Bhatti's arguments are insufficient to show knowledge under Title VII and the NYSHRL. First, even if there were inconsistencies, Bhatti has not produced any evidence to rebut Latunji's testimony that he did not know about her complaints. See S. Katzman Produce Inc. v. Yadid, 999 F.3d 867, 877 (2d Cir. 2021) ("A party opposing summary judgment normally does not show the existence of a genuine issue of fact to be tried merely by making assertions that are based on speculation or are conclusory."). Second, the fact that the EEOC charge and Corizon lawsuit mention Latunji in an allegation is not enough to show Latunji's knowledge. Bhatti conceded that Latunji was never involved in the hiring process for the Physician Central Intake position that was at issue in her EEOC charge. The Corizon lawsuit did not name Latunji as a party. Bhatti argues that Corizon's response to the lawsuit gives rise to an inference that Corizon must have consulted or informed Latunji of the lawsuit. But Corizon's answer to the complaint alone does not permit a reasonable inference that Latunji was informed about a lawsuit by Bhatti against Corizon. Third, Bhatti filed her EEOC charge against Corizon approximately eighteen months before PAGNY made the allegedly retaliatory decision not to hire her and over two years before PAGNY terminated her. [ She filed the Corizon lawsuit approximately three months before hearing of PAGNY's decision and over a year before PAGNY terminated her. This timing does not support an inference of knowledge, and, even if it did, it would barely support an inference of causation. See, e.g., Gorman-Bakos v. Cornell Coop. Extension of Schenectady Cnty., 252 F.3d 545, 554-55 (2d Cir. 2001) (holding that two to three months was sufficient for an inference of causation but noting that there is no bright-line rule).
Bhatti never alleges when PAGNY first informed her that she would not be hired. The record indicates that Bhatti communicated with her union representative about PAGNY's hiring decision on November 30, 2015. We can infer that PAGNY informed Bhatti of the initial decision on or around November 30, 2015.
On her NYCHRL claim, Bhatti has waived any arguments by failing to develop the claim in her opening brief. See United States v. Botti, 711 F.3d 299, 313 (2d Cir. 2013) ("It is a settled appellate rule that issues adverted to in a perfunctory manner, unaccompanied by some effort at developed argumentation, are deemed waived." (cleaned up)). Even assuming that Bhatti did not waive her NYCHRL claim, she cannot show that "as a result" of her "action opposing her employer's discrimination," PAGNY "engaged in conduct that was reasonably likely to deter a person from engaging in such action." Mihalik v. Credit Agricole Cheuvreux N. Am., Inc., 715 F.3d 102, 112 (2d Cir. 2013). The NYCHRL still requires some awareness of the plaintiff's protected activities.

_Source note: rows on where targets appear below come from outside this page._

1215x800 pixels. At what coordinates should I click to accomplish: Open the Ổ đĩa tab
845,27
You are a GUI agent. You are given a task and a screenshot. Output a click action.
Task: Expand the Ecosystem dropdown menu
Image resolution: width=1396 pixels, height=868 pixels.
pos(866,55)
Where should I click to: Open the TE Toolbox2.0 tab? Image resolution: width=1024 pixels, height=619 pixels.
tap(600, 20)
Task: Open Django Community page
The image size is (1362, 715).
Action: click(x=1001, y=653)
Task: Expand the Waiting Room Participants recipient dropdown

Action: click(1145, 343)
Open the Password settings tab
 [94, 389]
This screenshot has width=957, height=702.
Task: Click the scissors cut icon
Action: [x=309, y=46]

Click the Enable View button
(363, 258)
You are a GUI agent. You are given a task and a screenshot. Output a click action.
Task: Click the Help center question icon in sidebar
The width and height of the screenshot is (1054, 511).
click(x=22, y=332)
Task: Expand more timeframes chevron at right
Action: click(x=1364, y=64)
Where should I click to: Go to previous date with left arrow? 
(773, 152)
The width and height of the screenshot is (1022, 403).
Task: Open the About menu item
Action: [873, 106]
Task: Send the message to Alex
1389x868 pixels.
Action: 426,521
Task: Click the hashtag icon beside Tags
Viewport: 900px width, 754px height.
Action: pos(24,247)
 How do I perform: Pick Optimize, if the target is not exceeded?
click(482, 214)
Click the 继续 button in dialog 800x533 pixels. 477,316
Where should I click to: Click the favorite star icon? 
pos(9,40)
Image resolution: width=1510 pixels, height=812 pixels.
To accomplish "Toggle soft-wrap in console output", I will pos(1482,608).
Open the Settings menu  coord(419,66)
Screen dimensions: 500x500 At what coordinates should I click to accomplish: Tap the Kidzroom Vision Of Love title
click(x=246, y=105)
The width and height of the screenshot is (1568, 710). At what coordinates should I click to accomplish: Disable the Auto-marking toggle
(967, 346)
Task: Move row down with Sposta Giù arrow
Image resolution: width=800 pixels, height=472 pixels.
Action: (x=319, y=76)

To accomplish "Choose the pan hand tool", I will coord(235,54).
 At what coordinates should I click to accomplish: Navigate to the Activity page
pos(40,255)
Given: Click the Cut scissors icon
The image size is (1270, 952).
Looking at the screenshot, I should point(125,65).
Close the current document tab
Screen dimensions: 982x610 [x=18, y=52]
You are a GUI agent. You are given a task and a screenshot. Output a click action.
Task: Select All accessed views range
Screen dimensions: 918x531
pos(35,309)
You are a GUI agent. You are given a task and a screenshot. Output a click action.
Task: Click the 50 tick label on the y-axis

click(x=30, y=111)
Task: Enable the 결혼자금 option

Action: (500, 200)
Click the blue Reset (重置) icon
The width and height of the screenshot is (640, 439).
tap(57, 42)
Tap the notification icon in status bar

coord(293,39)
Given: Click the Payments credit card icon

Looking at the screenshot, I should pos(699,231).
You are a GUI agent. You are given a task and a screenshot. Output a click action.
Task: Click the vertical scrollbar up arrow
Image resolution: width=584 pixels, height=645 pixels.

See Lucio v. New York City Dep't of Educ., 575 Fed.Appx. 3, 5 n.2 (2d Cir. 2014); see also Brightman v. Prison Health Serv., Inc., 970 N.Y.S.2d 789, 792 (App. Div. 1st Dep't 2013) (analyzing whether there was awareness of plaintiff's protected activities). As discussed above, Bhatti has failed to show that PAGNY had any awareness of her Corizon complaints. We thus affirm the district court's grant of summary judgment on Bhatti's Title VII, NYSHRL, and NYCHRL claims.
* * *
We have considered all of Bhatti's remaining arguments and find them to be without merit. For the foregoing reasons, we AFFIRM the judgment of the district court.
[*] The Clerk of Court is respectfully directed to amend the caption accordingly.